### Cube digit pairs题号：90 难度： 40 中英对照

Each of the six faces on a cube has a different digit (0 to 9) written on it; the same is done to a second cube. By placing the two cubes side-by-side in different positions we can form a variety of 2-digit numbers.

For example, the square number 64 could be formed:

In fact, by carefully choosing the digits on both cubes it is possible to display all of the square numbers below one-hundred: 01, 04, 09, 16, 25, 36, 49, 64, and 81.

For example, one way this can be achieved is by placing {0, 5, 6, 7, 8, 9} on one cube and {1, 2, 3, 4, 8, 9} on the other cube.

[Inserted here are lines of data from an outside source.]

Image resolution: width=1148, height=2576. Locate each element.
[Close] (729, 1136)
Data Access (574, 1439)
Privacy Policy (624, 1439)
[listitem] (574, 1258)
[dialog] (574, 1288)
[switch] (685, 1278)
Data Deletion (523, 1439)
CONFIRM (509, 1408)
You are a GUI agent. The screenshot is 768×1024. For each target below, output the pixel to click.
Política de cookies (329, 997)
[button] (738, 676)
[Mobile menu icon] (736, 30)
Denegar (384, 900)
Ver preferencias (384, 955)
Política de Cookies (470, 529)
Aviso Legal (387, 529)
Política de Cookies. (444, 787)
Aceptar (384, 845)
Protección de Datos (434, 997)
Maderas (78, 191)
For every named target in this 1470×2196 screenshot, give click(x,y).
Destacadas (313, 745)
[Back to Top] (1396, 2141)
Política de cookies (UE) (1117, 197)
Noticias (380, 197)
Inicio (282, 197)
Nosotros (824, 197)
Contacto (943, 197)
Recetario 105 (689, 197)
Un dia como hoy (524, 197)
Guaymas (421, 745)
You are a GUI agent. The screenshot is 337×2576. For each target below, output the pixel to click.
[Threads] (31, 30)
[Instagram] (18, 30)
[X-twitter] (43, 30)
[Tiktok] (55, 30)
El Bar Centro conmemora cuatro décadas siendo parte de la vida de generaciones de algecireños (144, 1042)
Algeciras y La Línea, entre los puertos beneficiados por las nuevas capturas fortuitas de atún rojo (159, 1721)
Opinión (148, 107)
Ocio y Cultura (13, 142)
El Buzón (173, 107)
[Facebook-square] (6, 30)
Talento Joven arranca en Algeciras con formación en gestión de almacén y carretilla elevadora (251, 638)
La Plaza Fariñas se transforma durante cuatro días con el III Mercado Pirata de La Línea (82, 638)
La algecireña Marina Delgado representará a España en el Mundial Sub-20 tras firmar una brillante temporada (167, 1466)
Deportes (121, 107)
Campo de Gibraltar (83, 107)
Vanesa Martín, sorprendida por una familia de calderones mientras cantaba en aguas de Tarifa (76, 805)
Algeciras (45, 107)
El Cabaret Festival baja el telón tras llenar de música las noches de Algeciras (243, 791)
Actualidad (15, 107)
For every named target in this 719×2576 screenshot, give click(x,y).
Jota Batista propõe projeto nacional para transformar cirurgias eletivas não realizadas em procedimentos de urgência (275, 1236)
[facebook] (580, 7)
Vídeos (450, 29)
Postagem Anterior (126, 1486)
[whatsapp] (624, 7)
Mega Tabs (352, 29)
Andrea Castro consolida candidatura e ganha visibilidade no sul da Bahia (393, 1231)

However, for this problem we shall allow the 6 or 9 to be turned upside-down so that an arrangement like {0, 5, 6, 7, 8, 9} and {1, 2, 3, 4, 6, 7} allows for all nine square numbers to be displayed; otherwise it would be impossible to obtain 09.

In determining a distinct arrangement we are interested in the digits on each cube, not the order.

{1, 2, 3, 4, 5, 6} is equivalent to {3, 6, 4, 1, 2, 5}
{1, 2, 3, 4, 5, 6} is distinct from {1, 2, 3, 4, 5, 9}

But because we are allowing 6 and 9 to be reversed, the two distinct sets in the last example both represent the extended set {1, 2, 3, 4, 5, 6, 9} for the purpose of forming 2-digit numbers.

How many distinct arrangements of the two cubes allow for all of the square numbers to be displayed?

### Code

import java.io.BufferedReader;
import java.io.IOException;
import java.util.PriorityQueue;

public final class p90 {
public static void main(String[] args) {
long start=System.nanoTime();
String result = run();
long end=System.nanoTime();
System.out.println(result);
System.out.println( (end-start)/1000000 + "ms" );
}
static public boolean a[]=new boolean[10],b[]=new boolean[10];
static public final boolean check_6(int x){
return (((a[6]||a[9])&&b[x])
||((b[6]||b[9])&&a[x]));
}
static public final boolean check(int x,int y){
if(x==6||x==9) return check_6(y);
if(y==6||y==9) return check_6(x);
return ((a[x]&&b[y])
||(a[y]&&b[x]));
}
static public final boolean solve(int m,int n){
for(int i=0;i<10;i++)
a[i]=b[i]=false;
int index=0;
while(m!=0||n!=0){
a[index]=(m&1)!=0;
b[index++]=(n&1)!=0;
m>>=1;
n>>=1;
}
if(!check(0,1)) return false;
if(!check(0,4)) return false;
if(!check(0,9)) return false;
if(!check(1,6)) return false;
if(!check(2,5)) return false;
if(!check(3,6)) return false;
if(!check(4,9)) return false;
if(!check(6,4)) return false;
if(!check(8,1)) return false;
return true;
}
static public final int get(int n){
//计算二进制下1的个数
int res=0;
while(n!=0){
if((n&1)!=0) res++;
n>>=1;
}
return res;
}

static public String run(){
int statu[]=new int[1024],cnt=0;
boolean[] vis=new boolean[1024*1024+5];
for(int i=0;i<vis.length;i++) vis[i]=false;
for(int i=1;i<1024;i++){
if(get(i)==6)
statu[cnt++]=i;
}
int ans=0;
for(int i=0;i<cnt;i++) for(int j=0;j<cnt;j++){
if(solve(statu[i],statu[j])){
int x=statu[i]*1024+statu[j];
int y=statu[j]*1024+statu[i];
if(vis[x]||vis[y]) continue;
vis[x]=vis[y]=true;
ans++;
}
}
return Integer.toString(ans);
}
}


1217
11ms